Currently we don't use dioread_nolock & nodelalloc in our internal
servers, and we use dioread_nolock & delalloc widely, it works well.

The initial reason we use dioread_nolock is that it'll also allocate
unwritten extents for buffered write, and normally the corresponding
inode won't be added to jbd2 transaction's t_inode_list, so while
commiting transaction, it won't flush inodes' dirty pages, then
transaction will commit quickly, otherwise in extream case, the time
taking to flush dirty inodes will be very big, especially cgroup writeback
is enabled.
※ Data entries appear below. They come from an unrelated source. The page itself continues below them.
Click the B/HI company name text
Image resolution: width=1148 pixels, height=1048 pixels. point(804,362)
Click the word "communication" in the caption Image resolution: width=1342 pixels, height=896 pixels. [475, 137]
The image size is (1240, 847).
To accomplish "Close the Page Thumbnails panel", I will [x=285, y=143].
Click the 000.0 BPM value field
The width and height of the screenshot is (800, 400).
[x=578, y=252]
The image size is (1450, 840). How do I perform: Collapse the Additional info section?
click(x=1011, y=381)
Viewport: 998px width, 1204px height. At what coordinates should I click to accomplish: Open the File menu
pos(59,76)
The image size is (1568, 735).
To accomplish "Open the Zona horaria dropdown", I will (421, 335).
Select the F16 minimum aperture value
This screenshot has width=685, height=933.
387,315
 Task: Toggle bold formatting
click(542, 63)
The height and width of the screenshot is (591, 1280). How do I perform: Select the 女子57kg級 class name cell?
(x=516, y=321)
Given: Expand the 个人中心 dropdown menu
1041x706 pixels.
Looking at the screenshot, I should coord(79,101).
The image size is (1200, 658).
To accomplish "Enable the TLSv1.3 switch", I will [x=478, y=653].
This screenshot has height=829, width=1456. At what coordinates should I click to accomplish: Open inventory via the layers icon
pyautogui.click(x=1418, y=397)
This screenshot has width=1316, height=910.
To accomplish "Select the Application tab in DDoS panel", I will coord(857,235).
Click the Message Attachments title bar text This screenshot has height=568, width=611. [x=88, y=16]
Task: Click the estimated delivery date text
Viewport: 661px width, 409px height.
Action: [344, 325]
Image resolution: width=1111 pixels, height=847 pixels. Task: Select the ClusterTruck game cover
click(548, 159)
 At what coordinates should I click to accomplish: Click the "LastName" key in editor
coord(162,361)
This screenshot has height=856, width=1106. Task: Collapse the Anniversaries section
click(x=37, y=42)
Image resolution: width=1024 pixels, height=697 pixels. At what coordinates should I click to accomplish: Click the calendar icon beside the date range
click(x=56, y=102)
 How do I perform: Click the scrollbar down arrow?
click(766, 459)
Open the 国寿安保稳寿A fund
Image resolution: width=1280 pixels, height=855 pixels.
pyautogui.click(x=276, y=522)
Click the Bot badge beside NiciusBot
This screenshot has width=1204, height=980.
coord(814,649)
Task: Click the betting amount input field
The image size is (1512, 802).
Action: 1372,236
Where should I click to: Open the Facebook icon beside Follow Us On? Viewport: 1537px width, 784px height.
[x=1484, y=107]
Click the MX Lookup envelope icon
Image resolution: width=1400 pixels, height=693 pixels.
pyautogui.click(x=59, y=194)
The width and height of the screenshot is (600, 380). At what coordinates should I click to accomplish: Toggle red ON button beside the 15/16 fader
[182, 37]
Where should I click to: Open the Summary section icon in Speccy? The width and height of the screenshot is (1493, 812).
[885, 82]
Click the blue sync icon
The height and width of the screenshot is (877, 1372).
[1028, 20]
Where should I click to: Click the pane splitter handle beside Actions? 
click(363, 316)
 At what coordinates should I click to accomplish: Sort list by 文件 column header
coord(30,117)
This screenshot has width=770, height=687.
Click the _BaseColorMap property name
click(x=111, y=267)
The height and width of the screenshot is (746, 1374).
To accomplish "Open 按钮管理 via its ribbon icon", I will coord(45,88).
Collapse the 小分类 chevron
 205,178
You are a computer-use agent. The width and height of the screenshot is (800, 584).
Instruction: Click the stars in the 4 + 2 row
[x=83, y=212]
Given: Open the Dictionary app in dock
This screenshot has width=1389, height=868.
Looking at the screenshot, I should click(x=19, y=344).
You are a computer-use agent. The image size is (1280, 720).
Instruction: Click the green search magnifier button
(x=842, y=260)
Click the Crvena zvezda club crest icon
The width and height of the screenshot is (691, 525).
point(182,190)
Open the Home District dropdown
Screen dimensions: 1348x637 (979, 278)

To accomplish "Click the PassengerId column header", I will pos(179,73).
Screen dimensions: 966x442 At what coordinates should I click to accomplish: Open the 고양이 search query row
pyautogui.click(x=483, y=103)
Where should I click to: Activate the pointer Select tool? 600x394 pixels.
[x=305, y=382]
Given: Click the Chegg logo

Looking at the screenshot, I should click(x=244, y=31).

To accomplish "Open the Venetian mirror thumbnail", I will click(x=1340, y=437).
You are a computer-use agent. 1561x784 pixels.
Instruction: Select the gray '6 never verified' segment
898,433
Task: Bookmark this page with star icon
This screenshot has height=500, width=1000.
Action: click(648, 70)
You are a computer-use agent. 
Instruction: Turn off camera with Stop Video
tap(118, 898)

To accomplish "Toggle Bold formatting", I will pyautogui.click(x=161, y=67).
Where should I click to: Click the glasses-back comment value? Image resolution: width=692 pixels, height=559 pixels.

A previous discussion: https://marc.info/?l=linux-fsdevel&m=151799957104768&w=2
I think this semantics hidden behind diread_nolock is also important,
so if planning to remove this mount option, we should keep same semantics.

Regards,
Xiaoguang Wang

> 
> [2] https://lore.kernel.org/linux-ext4/20181121013035.ab4xp7evjyschecy@US-160370MP2.local/
> 
>      	  	     	      	   	- Ted
> 

^ permalink raw reply	[flat|nested] 16+ messages in thread

* Re: Discussion: is it time to remove dioread_nolock?
  2019-12-29 15:03 ` Xiaoguang Wang
@ 2020-01-06 12:24   ` Ritesh Harjani
  2020-01-07  0:43     ` Theodore Y. Ts'o
  0 siblings, 1 reply; 16+ messages in thread
From: Ritesh Harjani @ 2020-01-06 12:24 UTC (permalink / raw)
  To: Xiaoguang Wang, Theodore Y. Ts'o, Ext4 Developers List, Jan Kara
  Cc: joseph.qi, Liu Bo



On 12/29/19 8:33 PM, Xiaoguang Wang wrote:
> hi,
> 
>> With inclusion of Ritesh's inode lock scalability patches[1], the
>> traditional performance reasons for dioread_nolock --- namely,
>> removing the need to take an exclusive lock for Direct I/O read
>> operations --- has been removed.
>>
>> [1] 
>> https://lore.kernel.org/r/20191212055557.11151-1-riteshh@linux.ibm.com
>>
>> So... is it time to remove the code which supports dioread_nolock?
>> Doing so would simplify the code base, and reduce the test matrix.
>> This would also make it easier to restructure the write path when
>> allocating blocks so that the extent tree is updated after writing out
>> the data blocks, by clearing away the underbrush of dioread nolock
>> first.
>>
>> If we do this, we'd leave the dioread_nolock mount option for
>> backwards compatibility, but it would be a no-op and not actually do
>> anything.
>>
>> Any objections before I look into ripping out dioread_nolock?
>>
>> The one possible concern that I considered was for Alibaba, which was
>> doing something interesting with dioread_nolock plus nodelalloc.  But
>> looking at Liu Bo's explanation[2], I believe that their workload
>> would be satisfied simply by using the standard ext4 mount options
>> (that is, the default mode has the performance benefits when doing
>> parallel DIO reads, and so the need for nodelalloc to mitigate the
>> tail latency concerns which Alibaba was seeing in their workload would
>> not be needed).  Could Liu or someone from Alibaba confirm, perhaps
>> with some benchmarks using their workload?
> Currently we don't use dioread_nolock & nodelalloc in our internal
> servers, and we use dioread_nolock & delalloc widely, it works well.
> 
> The initial reason we use dioread_nolock is that it'll also allocate
> unwritten extents for buffered write, and normally the corresponding
> inode won't be added to jbd2 transaction's t_inode_list, so while
> commiting transaction, it won't flush inodes' dirty pages, then
> transaction will commit quickly, otherwise in extream case, the time

I do notice this in ext4_map_blocks(). We add inode to t_inode_list only
in case if we allocate written blocks. I guess this was done to avoid
stale data exposure problem. So now due to ordered mode, we may end up
flushing all dirty data pages in committing transaction before the
metadata is flushed.

Do you have any benchmarks or workload where we could see this problem?
And could this actually be a problem with any real world workload too?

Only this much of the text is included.